Determining the Role of Microbubbles in Sonoporation through Numerical Simulations

For over 100 years the damaging capabilities of collapsing bubbles and cavities have been known. Originally, the focus of research was on maritime applications, but today the fields of interest are far more wide ranging. In recent years, there has been a great deal of interest in sonoporation - the process of increasing cell permeability through the application of ultrasound to enable the delivery of large molecules, such as genes and drugs, to cells for the purposes of gene therapy or cancer treatment. A number of benefits over other therapeutic techniques have been proposed, and, consequently, a large body of experimental research (both in vitro and in vivo) continues to make progress in understanding and developing the procedure. It is well-known that the presence of microbubbles in the treatment region greatly enhances the efficacy of the procedure. However, the precise role of the microbubbles is poorly understood. Indeed, a detailed study of the interaction of multiple bubbles with adjacent cellular matter is extremely difficult to perform experimentally, especially within in vivo environments. To aid a complete understanding of the fluid mechanical processes involved, a computational modelling tool is needed to provide accurate simulations which can be controlled in a precise and cost-effective manner unavailable to experiment. However, the complexity of these processes is such that many of the popular computational and mathematical modelling approaches fall short in providing accurate predictions of the dynamics. With this in mind, this research project will develop a computational modelling tool capable of providing robust and accurate quantitative predictions of bubble dynamics relevant to the sonoporation process (specifically, multi-bubble dynamics near a deformable biological surface). This work will extend a pre-existing mathematical model and numerical method developed by the author and collaborators for solving multiphase viscoelastic flow problems. The overall aim is to ascertain (in a quantitative sense) the relative importance of the various fluid mechanical mechanisms that occur during microbubble-enhanced sonoporation. This investigation addresses the dearth of mathematical and computational research in this area, and will facilitate a complete understanding of the sonoporation process. The important insights and output from this project will play a fundamental role in the long-term development of a viable clinical procedure.

The long-term aim of this research is clear: to inform the development of a viable clinical procedure through a complex modelling capability that provides accurate and robust numerical simulations of in vivo scenarios. Given the proposed benefits of sonoporation in providing cost effective, non-invasive, and targeted cancer and gene therapy treatments, the potential long-term societal and economic benefits (that would result from the improved quality of life and health of citizens) are great. The beneficiaries and impact pathways directly arising from this project, which are crucial to the long-term aim, are outlined below.
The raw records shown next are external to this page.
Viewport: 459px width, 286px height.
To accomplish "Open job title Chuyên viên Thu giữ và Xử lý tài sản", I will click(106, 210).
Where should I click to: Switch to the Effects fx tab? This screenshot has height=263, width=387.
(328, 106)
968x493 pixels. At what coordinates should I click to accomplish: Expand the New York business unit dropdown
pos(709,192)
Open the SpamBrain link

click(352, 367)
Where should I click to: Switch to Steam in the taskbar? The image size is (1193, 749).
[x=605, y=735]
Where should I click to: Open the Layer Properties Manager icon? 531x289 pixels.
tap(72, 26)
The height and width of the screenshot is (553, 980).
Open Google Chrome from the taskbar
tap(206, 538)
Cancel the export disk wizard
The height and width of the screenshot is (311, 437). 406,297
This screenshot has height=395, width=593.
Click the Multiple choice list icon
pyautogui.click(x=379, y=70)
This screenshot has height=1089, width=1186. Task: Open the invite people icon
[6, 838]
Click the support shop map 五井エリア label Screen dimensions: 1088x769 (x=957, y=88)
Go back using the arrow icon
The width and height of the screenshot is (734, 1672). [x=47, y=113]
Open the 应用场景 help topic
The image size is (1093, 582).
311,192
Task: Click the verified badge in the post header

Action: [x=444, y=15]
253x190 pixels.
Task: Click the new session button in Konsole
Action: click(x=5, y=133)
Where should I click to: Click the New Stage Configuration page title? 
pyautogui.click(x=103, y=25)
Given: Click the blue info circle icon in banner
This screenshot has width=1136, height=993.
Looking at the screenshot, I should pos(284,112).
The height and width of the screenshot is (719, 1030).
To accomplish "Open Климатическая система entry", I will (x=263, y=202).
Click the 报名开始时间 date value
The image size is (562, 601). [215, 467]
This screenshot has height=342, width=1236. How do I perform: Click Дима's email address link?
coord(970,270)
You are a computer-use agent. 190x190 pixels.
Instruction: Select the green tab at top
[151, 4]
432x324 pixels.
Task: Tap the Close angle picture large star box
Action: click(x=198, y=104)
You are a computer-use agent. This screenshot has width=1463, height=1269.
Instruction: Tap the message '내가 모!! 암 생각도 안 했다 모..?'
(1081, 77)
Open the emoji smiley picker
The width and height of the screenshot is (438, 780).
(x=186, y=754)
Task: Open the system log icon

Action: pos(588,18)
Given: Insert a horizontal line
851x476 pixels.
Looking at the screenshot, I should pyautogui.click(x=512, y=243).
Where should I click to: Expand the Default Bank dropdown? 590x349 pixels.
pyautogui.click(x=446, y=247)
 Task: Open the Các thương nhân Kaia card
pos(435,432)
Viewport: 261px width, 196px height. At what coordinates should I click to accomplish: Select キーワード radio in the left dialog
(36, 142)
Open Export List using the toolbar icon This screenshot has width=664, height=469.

Academic beneficiaries: Academic impact activities are critical in the short term to achieve longer term economic and societal impact. Biomedical scientists/engineers will benefit directly from the findings of the proposed research, which will inform the development of experimental methodologies and sonoporation techniques and thereby accelerate the development of viable clinical procedure. In addition to dissemination through bioscience journals and conferences, the impact of this research will be promoted through the forging of new collaborative links with experimental biomedical scientists/engineers in the UK. This will likely result in cross-disciplinary research partnerships that will serve to increase the UK's competitiveness and reputation as a world-leader in sonoporation research. It is also possible that the output from this project will eventually stand alongside other computational tools and form part of a virtual clinical trial capability on whole organ/body systems, for use by researchers and clinicians.
Commercial beneficiaries: The findings of this project will be of interest to the commercial developers of ultrasound contrast agents (UCAs). UCAs are in clinical use and enhance the images produced following ultrasound procedures. Commercial companies manufacturing UCAs (such as GE Healthcare) will be interested in the output of this project (including the software), which can offer insights into their research and development of improved UCAs for imaging and targeted drug delivery applications. The PI will work closely with the Research and Knowledge Exchange department (an MMU organisation dedicated to supporting the transition of academic enterprises into the commercial, public, and third sector) to explore and initiate potential commercial opportunities. A one day workshop will also be organised towards the end of this project to which the relevant commercial and academic parties will be invited. Besides fostering external collaboration, this event will explore the potential commercial exploitation and clinical benefit of the project output.
The General Public: The PI undertakes several outreach and public engagement activities a year, both independently and in his role as a committee member of the North-West branch of the Institute of Mathematics and its Applications (IMA). The economic and societal impact of inspiring young people to become scientists/mathematicians arguably outweighs all other impact pathways. Based on previous years, impact activities will likely include IMA-endorsed public and school presentations on the PI's research into bubble dynamics (including the output from this project), and CPD seminars for secondary school science teachers. These activities will be complemented by the ongoing online dissemination and feedback via social networking sites, Twitter, Facebook, and YouTube, in addition to the research group homepage.